If you haven’t had your life-isn’t-fair moment today, here it is: a lack of health insurance might have led or contributed to the deaths of nearly 17,000 hospitalized U.S. children during the past 20 years, according to new research from scientists at Johns Hopkins Children’s Center in Baltimore, MD.
The study, appearing tomorrow in the Journal of Public Health, is one of the largest ever to look at the impact of insurance on the number of preventable deaths and the potential for saved lives among children in America.
To compare the risk of death in hospitalized children with insurance to those without, the researchers looked at more than 23 million hospital records from 37 states between 1988 and 2005.
What they found was that (all things being equal) children without insurance were 60 percent more likely to die in the hospital than children with insurance.
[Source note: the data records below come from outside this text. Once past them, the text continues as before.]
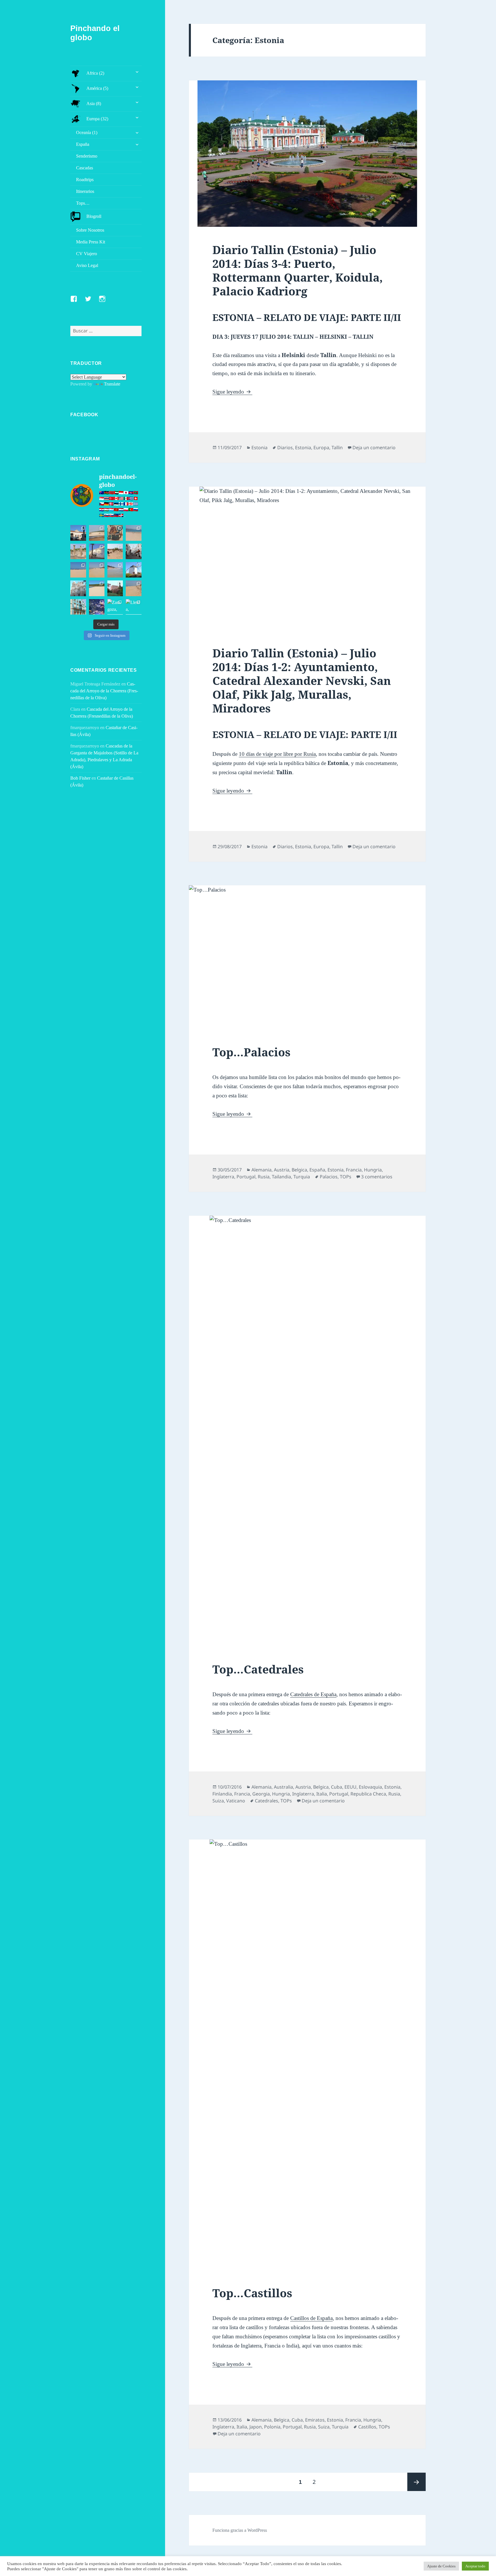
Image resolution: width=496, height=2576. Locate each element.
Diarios (285, 447)
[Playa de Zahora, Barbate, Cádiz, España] (115, 551)
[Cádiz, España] (78, 588)
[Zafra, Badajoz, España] (78, 607)
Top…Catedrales (258, 1669)
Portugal (246, 1176)
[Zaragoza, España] (115, 607)
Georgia (261, 1794)
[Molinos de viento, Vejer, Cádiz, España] (133, 570)
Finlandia (222, 1794)
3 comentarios (376, 1176)
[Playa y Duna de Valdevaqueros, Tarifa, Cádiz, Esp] (96, 533)
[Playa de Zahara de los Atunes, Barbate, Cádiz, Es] (96, 570)
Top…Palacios (251, 1052)
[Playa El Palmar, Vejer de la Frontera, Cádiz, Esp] (133, 588)
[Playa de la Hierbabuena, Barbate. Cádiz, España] (96, 588)
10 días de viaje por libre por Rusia (277, 754)
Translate (112, 383)
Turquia (301, 1176)
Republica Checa (368, 1794)
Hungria (373, 1170)
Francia (354, 1170)
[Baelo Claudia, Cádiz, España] (78, 551)
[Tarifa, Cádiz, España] (78, 533)
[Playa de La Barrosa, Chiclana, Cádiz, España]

That number is worth repeating: “If you are a child without insurance, if you’re seriously ill and end up in the hospital, you are 60 percent more likely to die than the sick child in the next room who has insurance,” says lead author Fizan Abdullah, MD, PhD.
One more way to think about it, “…we estimate that 16,787 deaths might have been prevented over this time period assuming lack of insurance was the driving force,” write the researchers. While the study can’t establish causation, it does mirror similar findings in adults.
What’s more? An estimated 9.4 million children in the U.S. (roughly 12%) lack health insurance, say the authors.